In the Southern states, the proportion of women delivered by physicians seems to be even smaller than in the North and West, and in some of the mountain regions the conditions are distressing. From one such locality we learn that when a woman goes into labor the first passing teamster is hailed, or perhaps a member of the family hurries down the road for the nearest tanner or blacksmith, or any one else, who in total ignorance will fearlessly rush in to meet the great emergency. The results of this practice—dismembered infants and badly injured or dead mothers,—are too sickening to describe, but may be imagined by any nurse who has seen good obstetrical work and appreciates its value.
From another mountain region in the South comes the contrast in accounts of the work done by Miss Lydia Holman, founder of the Holman Association, as evidence of what skill and desire may accomplish. Something more than twenty years ago this nurse started volunteer visiting nursing among the mountain people, with no precedent to follow and no Board to direct or advise. But there were sick people all about, people needing care, and Miss Holman was not only trained but eager to nurse them, and after all these qualifications are the chief requisites.
After all these years of self-sacrificing, pioneer work, of which American nurses may justly be proud, Miss Holman has the enviable satisfaction of knowing that she has lessened the perils of childbirth for some 600 women and saved practically all of their babies. Much of this in the simplest, most meagerly equipped mountain homes. She has even managed to have some of the mothers taken to a nearby town for the repair of lacerations which occurred during labor. And she has a little hospital now up on the mountain top, with doctors and nurses, not only caring for sick people, but, among other things, teaching women and girls how to care for infants and children.
A complete maternity service for rural communities would evidently include small hospitals for primiparæ and abnormal cases and to serve as centres from which nurses and doctors would carry on prenatal supervision and instruction, and give skilled attention at birth; followed by visiting nursing of the young mother and her baby. The prenatal supervision in sparsely settled districts might leave much to be desired, because of the impossibility of seeing each patient as often as is wise. But even a little care would be an improvement upon present conditions. In some localities, it has been found possible to teach some of the more intelligent of these rural mothers a good deal about their own supervision. One nurse tells of a very isolated woman who could only be visited at long intervals whom she taught to test her own urine for albumen, explaining its possible significance and seriousness. One day the report card that came by mail indicated that the last test showed albumen. But the card also carried the remark, “Don’t worry about this. I am drinking lots of water, taking nothing but milk for food and will be in to see the doctor on Tuesday.”
This hints at some of the possible adjustments that must be made in meeting the needs of the patient in unusual circumstances. For we are constantly facing the unalterable fact, that no matter where she is, nor what conditions surround her, the individual woman needs care and supervision, and though conditions vary, the general needs of expectant mothers are the same.

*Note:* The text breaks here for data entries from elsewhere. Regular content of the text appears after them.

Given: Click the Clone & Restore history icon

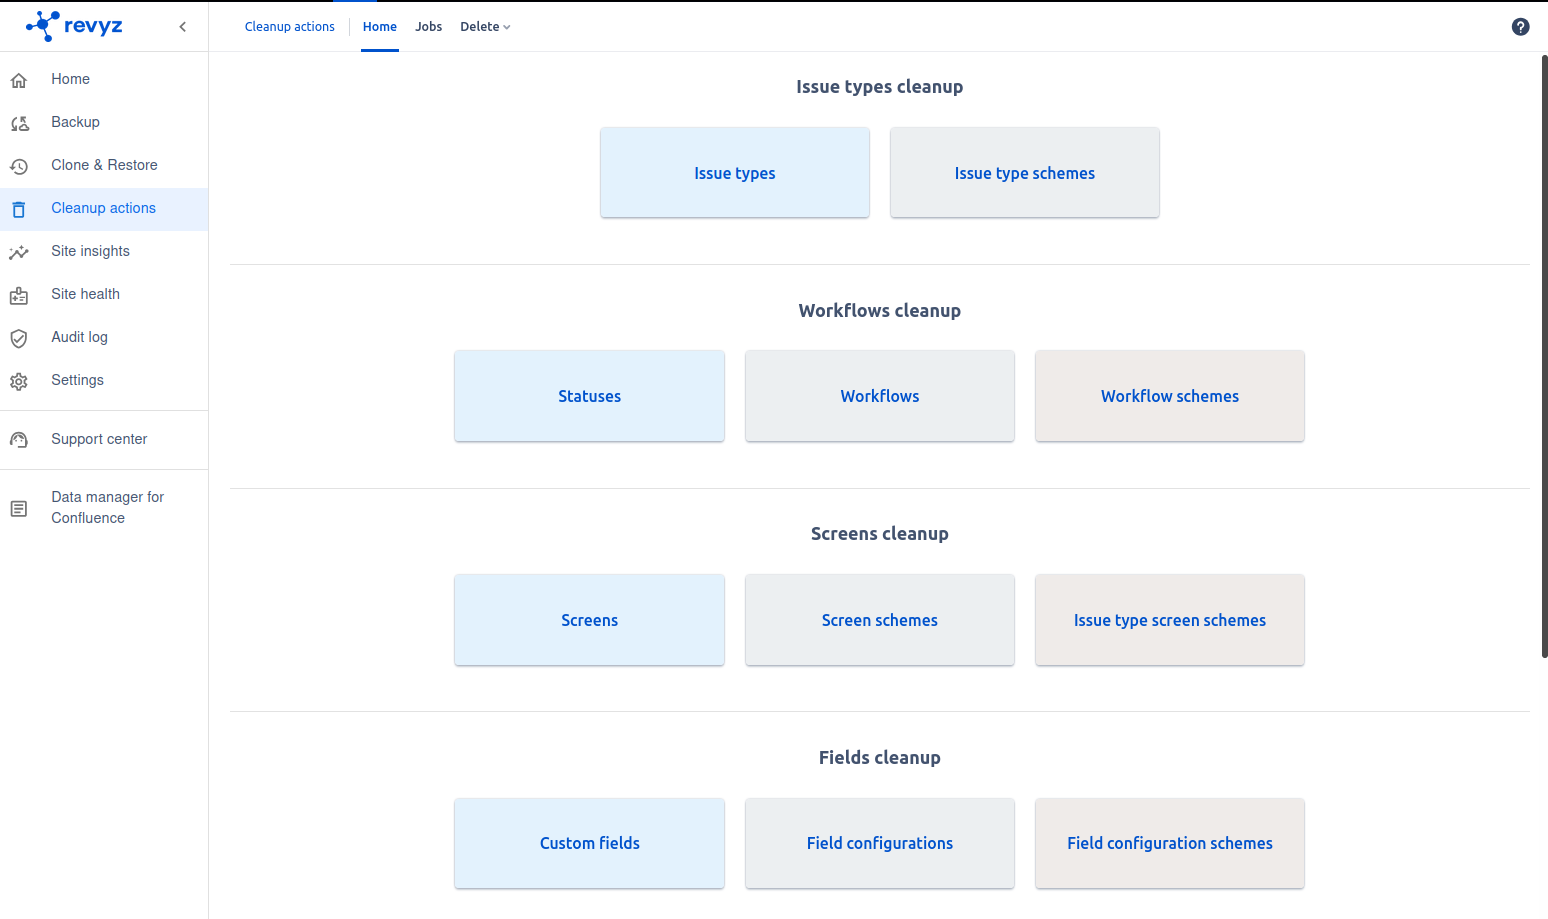Looking at the screenshot, I should coord(19,166).
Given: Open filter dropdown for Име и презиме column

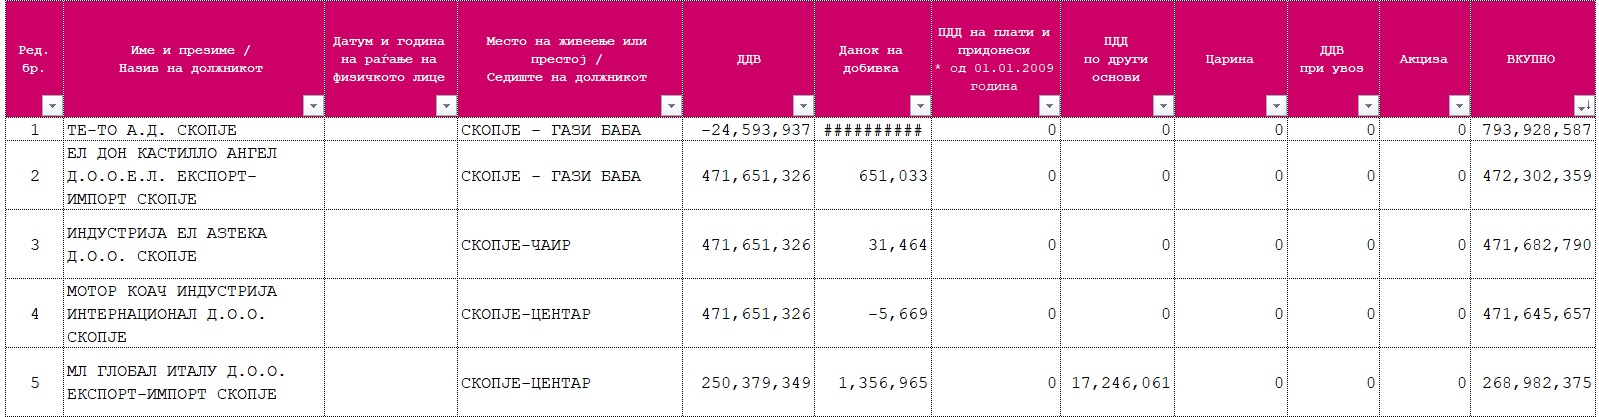Looking at the screenshot, I should (313, 106).
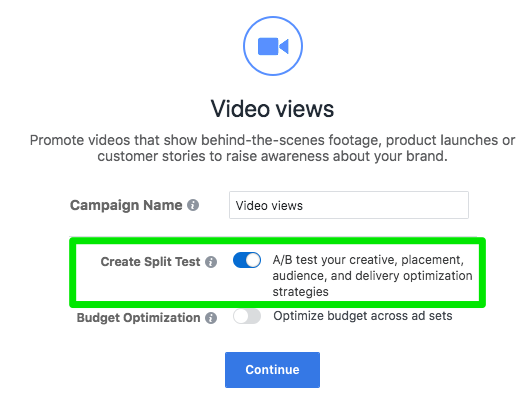The height and width of the screenshot is (400, 532).
Task: Click the Continue button
Action: (272, 370)
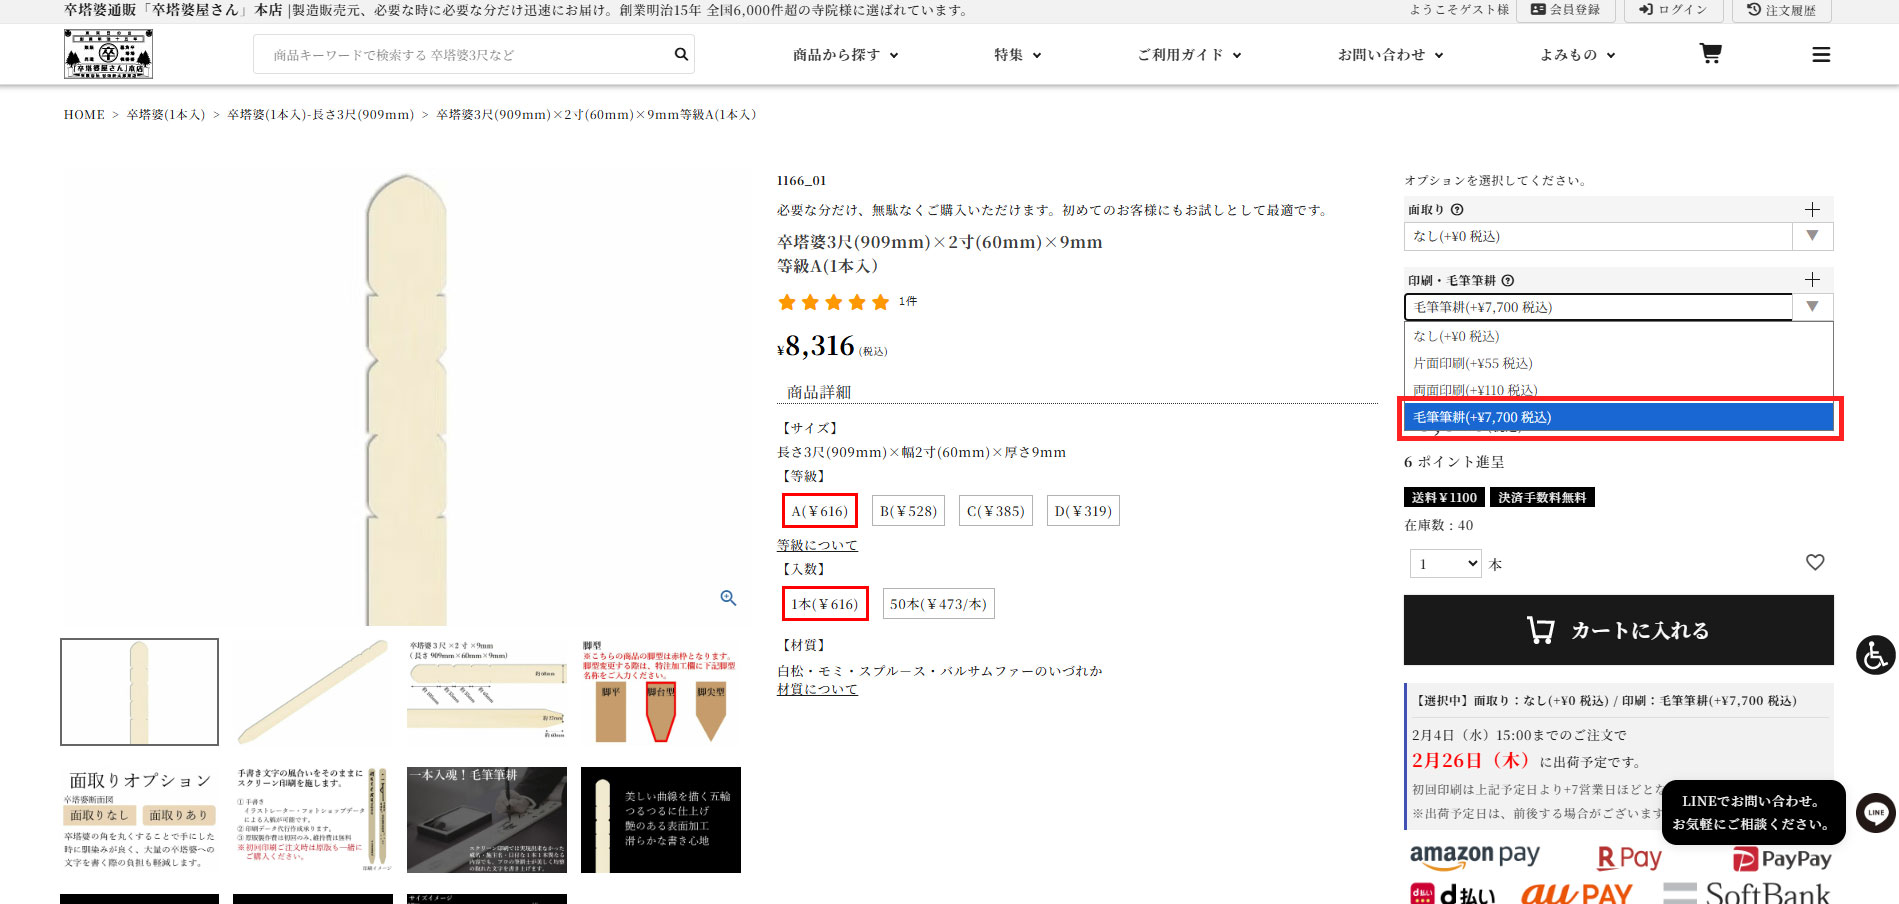Open the accessibility wheelchair icon
Screen dimensions: 1899x904
[1875, 655]

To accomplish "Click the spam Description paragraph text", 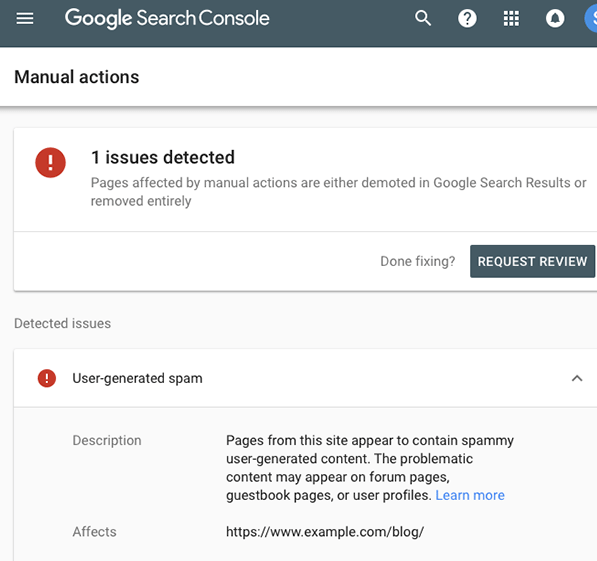I will [x=370, y=468].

This survey of the situation in cities and rural communities gives us a glimpse of what can be done about it—this problem of mothers and babies who need care—and also what is being done, and we begin to sense an answer to the question, “Is anything more possible?”
It is clear that a wide extension of provisions for prenatal care is necessary if all mothers are to be reached; rich, middle-class and poor; in cities, small towns and rural districts alike. We believe that it is possible; and we are sure that wherever provision for prenatal care is made, the achievement of its fine purpose will depend very largely upon the spirit of the individual nurse.
What does it bring to the individual nurse—this survey of the problem as a whole, with the suggestion for its possible solution? The appeal of not a few mothers and babies, only, but of a legion, and of uncounted homes and family circles in danger of being broken. And it brings a suggestion of the immeasurable comfort and influence which the maternity nurse may carry into each home that she enters. For she helps to save lives and health, and through them, homes and family groups, and these are the building blocks of the nation.
For the nurse whose imagination is touched by this appeal, it will exact much—the best and most that she has to give—but in return she will find a deep and enduring satisfaction in her work.